How can I calculate solubility equilibrium?

1 Answer
Nov 1, 2015

Answer:

By writing the appropriate solubility expression, and using the appropriate solubility constant, #K_(sp)#.

Explanation:

#K_(sp)# expressions are tabulated for a host of sparingly soluble and insoluble salts. They assume aqueous solubility and standard temperature and pressure.

Consider the solubility of a silver salt, say silver oxalate, in water at #298# #K#. We could write the equilibrium this way:

#Ag_2(C_2O_4)(s) rightleftharpoons 2Ag^+(aq) + C_2O_4^(2-)(aq)#.

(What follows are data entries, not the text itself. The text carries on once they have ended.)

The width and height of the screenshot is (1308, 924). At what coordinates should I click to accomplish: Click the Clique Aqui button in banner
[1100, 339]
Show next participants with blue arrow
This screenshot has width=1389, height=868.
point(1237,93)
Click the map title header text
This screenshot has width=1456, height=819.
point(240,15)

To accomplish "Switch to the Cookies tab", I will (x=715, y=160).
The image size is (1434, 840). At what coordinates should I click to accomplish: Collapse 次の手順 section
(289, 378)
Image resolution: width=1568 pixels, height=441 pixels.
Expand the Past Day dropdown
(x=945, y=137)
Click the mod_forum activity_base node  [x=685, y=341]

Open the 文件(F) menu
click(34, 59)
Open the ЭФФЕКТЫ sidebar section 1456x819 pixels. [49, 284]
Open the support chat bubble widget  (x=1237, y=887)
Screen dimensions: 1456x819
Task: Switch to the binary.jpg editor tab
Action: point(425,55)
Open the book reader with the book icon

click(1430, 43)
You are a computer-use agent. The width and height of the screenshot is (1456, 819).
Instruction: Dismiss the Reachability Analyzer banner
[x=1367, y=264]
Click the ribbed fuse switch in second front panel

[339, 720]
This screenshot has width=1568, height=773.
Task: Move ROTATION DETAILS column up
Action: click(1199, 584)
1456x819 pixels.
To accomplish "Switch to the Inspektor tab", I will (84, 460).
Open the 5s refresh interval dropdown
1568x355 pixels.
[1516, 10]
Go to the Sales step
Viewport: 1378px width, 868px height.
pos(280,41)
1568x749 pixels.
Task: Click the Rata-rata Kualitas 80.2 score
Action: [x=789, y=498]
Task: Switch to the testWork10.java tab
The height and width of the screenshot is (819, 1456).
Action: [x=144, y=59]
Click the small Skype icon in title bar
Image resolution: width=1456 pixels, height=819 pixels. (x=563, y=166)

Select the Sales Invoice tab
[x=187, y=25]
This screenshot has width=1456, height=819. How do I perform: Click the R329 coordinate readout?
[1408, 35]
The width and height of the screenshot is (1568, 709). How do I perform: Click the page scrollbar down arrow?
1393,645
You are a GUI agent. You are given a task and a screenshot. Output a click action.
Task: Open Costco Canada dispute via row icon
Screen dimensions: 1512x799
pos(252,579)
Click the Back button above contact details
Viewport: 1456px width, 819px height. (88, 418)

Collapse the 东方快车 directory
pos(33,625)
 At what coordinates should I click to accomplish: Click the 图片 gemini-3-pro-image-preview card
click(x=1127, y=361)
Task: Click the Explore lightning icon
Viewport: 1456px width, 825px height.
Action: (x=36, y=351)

As with any equilibrium we could write the express the equilibrium condition this way:

#K_(sp) = [[Ag^+]^2[C_2O_4^(2-)]]/[[Ag_2C_2O_4(s)]]#

#K_(sp)# will be small (sp stands for #"solubility product"#). And looking at the expression, we see that it contains #[Ag_2C_2O_4(s)]#, the concentration of a solid, which is a meaningless concept, so can be removed.

Thus #K_(sp) = [Ag^+]^2[C_2O_4^(2-)]#.

Now #K_(sp)# for silver oxalate is quoted as #3.6xx10^(-11)# under standard conditions. (Of course I didn't know that off the top of my head.) #K_(sp)#'s have been measured and tabulated for a vast variety of insoluble and sparingly soluble salts. Why? Well, for one reason, if you are in the precious metal caper, and you precipitate out gold or platinum or rhodium salts, you had better make sure that the mother liquor (the solution from which the gold precipitates) is fairly free of gold content. You don't want to throw gold down the drain. If it were a cadmium, lead, or mercury salt, you also don't want to throw these metals down the drain for environmental reasons!

Back to the question; #K_(sp)# for silver oxalate is quoted as #3.6xx10^(-11)#.

#K_(sp) = [Ag^+]^2[C_2O_4^(2-)]#. If I call the solubility of silver oxalate, #S#. then #K_(sp) = 3.6xx10^(-11) = (2S)^2(S) =4S^3#. So if I solve for #S# #= {1/4root(3)(3.6xx10^(-11))}# I get an answer that represents the solubility of silver oxalate in water in #mol*L^(-1)#.